Miller WG, Parker CT, Rubenfield M, Mendz GL, Wösten MM, Ussery DW, Stolz JF, Binnewies TT, Hallin PF, Wang G, Malek JA, Rogosin A, Stanker LH, Mandrell RE - PLoS ONE (2007)

Bottom Line: In addition, the analyses indicated also that a substantial proportion of the A. butzleri genome is devoted to growth and survival under diverse environmental conditions, with a large number of respiration-associated proteins, signal transduction and chemotaxis proteins and proteins involved in DNA repair and adaptation.The presence of pathways and loci associated often with non-host-associated organisms, as well as genes associated with virulence, suggests that A. butzleri is a free-living, water-borne organism that might be classified rightfully as an emerging pathogen.The genome sequence and analyses presented in this study are an important first step in understanding the physiology and genetics of this organism, which constitutes a bridge between the environment and mammalian hosts.

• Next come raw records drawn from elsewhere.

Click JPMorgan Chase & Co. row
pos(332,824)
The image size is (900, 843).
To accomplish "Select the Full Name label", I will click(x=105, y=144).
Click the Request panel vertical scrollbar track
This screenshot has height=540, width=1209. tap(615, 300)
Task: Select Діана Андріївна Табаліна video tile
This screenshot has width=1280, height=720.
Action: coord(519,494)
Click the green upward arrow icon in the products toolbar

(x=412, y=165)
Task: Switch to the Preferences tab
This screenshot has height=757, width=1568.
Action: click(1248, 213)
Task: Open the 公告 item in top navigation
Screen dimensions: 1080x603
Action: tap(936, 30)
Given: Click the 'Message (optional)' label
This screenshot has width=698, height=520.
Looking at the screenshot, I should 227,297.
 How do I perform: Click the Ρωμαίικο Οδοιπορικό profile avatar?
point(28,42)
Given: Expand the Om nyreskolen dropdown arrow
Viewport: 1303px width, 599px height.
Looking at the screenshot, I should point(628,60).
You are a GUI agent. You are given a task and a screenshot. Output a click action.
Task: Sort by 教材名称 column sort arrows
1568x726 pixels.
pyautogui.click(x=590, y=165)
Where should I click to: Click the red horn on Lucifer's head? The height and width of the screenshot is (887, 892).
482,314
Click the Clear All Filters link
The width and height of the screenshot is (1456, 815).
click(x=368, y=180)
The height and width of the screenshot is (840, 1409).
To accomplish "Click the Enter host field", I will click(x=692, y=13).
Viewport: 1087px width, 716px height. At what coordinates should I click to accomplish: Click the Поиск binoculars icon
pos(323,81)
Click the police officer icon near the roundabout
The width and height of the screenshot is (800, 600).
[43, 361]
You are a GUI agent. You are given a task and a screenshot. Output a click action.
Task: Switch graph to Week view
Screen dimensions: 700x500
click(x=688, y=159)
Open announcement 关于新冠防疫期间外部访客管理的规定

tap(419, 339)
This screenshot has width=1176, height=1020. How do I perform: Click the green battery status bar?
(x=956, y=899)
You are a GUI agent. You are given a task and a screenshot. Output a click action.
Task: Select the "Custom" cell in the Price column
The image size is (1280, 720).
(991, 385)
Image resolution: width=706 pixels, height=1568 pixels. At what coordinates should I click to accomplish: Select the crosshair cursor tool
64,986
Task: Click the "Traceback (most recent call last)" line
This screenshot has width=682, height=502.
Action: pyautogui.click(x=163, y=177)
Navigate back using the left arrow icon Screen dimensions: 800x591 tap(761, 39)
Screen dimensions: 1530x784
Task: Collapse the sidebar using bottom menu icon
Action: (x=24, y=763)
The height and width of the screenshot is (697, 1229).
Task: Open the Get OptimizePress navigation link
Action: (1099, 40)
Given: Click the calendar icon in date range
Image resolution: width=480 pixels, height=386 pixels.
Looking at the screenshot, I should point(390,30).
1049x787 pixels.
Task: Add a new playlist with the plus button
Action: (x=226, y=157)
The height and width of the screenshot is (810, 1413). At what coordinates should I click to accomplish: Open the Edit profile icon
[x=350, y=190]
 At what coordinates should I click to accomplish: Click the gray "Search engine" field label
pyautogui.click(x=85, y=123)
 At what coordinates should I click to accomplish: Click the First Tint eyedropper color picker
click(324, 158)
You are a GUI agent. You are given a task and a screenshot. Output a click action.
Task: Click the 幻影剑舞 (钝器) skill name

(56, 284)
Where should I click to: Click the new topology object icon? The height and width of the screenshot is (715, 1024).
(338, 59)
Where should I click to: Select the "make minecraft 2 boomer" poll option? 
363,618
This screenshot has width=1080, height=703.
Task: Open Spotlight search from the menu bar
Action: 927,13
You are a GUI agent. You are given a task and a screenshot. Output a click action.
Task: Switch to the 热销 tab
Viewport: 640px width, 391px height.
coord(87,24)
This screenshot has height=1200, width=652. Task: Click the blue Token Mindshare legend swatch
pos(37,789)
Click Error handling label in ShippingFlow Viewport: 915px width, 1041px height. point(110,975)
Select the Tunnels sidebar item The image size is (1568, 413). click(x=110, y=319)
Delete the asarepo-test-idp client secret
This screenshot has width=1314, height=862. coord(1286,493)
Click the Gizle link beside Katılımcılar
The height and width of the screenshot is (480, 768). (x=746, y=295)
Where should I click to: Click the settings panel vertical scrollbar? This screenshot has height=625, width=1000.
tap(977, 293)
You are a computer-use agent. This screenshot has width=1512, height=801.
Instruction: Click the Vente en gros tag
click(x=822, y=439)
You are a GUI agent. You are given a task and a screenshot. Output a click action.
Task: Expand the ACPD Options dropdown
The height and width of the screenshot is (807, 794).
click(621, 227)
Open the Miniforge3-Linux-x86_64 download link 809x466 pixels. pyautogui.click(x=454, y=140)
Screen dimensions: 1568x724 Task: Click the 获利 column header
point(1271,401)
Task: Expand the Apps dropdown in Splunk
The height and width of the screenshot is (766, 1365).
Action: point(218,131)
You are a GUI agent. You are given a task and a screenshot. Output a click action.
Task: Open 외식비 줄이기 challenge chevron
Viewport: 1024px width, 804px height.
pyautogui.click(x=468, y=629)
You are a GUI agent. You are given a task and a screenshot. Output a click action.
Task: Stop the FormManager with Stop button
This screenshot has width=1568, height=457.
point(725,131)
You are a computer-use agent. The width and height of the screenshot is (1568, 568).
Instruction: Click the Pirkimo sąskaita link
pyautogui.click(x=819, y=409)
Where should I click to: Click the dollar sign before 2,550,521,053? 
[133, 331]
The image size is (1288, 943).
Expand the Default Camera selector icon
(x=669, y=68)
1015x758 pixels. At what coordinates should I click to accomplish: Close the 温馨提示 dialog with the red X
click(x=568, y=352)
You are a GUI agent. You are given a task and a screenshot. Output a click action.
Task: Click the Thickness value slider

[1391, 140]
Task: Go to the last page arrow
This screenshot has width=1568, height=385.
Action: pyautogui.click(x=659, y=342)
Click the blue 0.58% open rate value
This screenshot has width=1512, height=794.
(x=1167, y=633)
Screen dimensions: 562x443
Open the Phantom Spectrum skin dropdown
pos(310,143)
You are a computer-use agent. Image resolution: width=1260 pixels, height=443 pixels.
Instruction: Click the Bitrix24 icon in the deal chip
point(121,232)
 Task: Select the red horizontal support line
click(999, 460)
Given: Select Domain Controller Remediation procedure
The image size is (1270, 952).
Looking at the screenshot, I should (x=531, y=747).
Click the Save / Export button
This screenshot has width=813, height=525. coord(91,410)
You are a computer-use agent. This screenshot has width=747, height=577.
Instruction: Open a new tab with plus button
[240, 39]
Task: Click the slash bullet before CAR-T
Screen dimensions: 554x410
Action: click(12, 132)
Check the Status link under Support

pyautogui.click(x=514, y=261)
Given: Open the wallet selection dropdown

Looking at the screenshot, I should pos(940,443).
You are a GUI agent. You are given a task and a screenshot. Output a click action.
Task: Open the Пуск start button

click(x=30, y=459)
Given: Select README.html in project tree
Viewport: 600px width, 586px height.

View Article: PubMed Central - PubMed

Affiliation: Produce Safety and Microbiology Research Unit, Agricultural Research Service, US Department of Agriculture, Albany, California, United States of America. bmiller@pw.usda.gov

ABSTRACT

Background: Arcobacter butzleri is a member of the epsilon subdivision of the Proteobacteria and a close taxonomic relative of established pathogens, such as Campylobacter jejuni and Helicobacter pylori. Here we present the complete genome sequence of the human clinical isolate, A. butzleri strain RM4018.

Methodology/principal findings: Arcobacter butzleri is a member of the Campylobacteraceae, but the majority of its proteome is most similar to those of Sulfuromonas denitrificans and Wolinella succinogenes, both members of the Helicobacteraceae, and those of the deep-sea vent Epsilonproteobacteria Sulfurovum and Nitratiruptor. In addition, many of the genes and pathways described here, e.g. those involved in signal transduction and sulfur metabolism, have been identified previously within the epsilon subdivision only in S. denitrificans, W. succinogenes, Sulfurovum, and/or Nitratiruptor, or are unique to the subdivision. In addition, the analyses indicated also that a substantial proportion of the A. butzleri genome is devoted to growth and survival under diverse environmental conditions, with a large number of respiration-associated proteins, signal transduction and chemotaxis proteins and proteins involved in DNA repair and adaptation. To investigate the genomic diversity of A. butzleri strains, we constructed an A. butzleri DNA microarray comprising 2238 genes from strain RM4018. Comparative genomic indexing analysis of 12 additional A. butzleri strains identified both the core genes of A. butzleri and intraspecies hypervariable regions, where <70% of the genes were present in at least two strains.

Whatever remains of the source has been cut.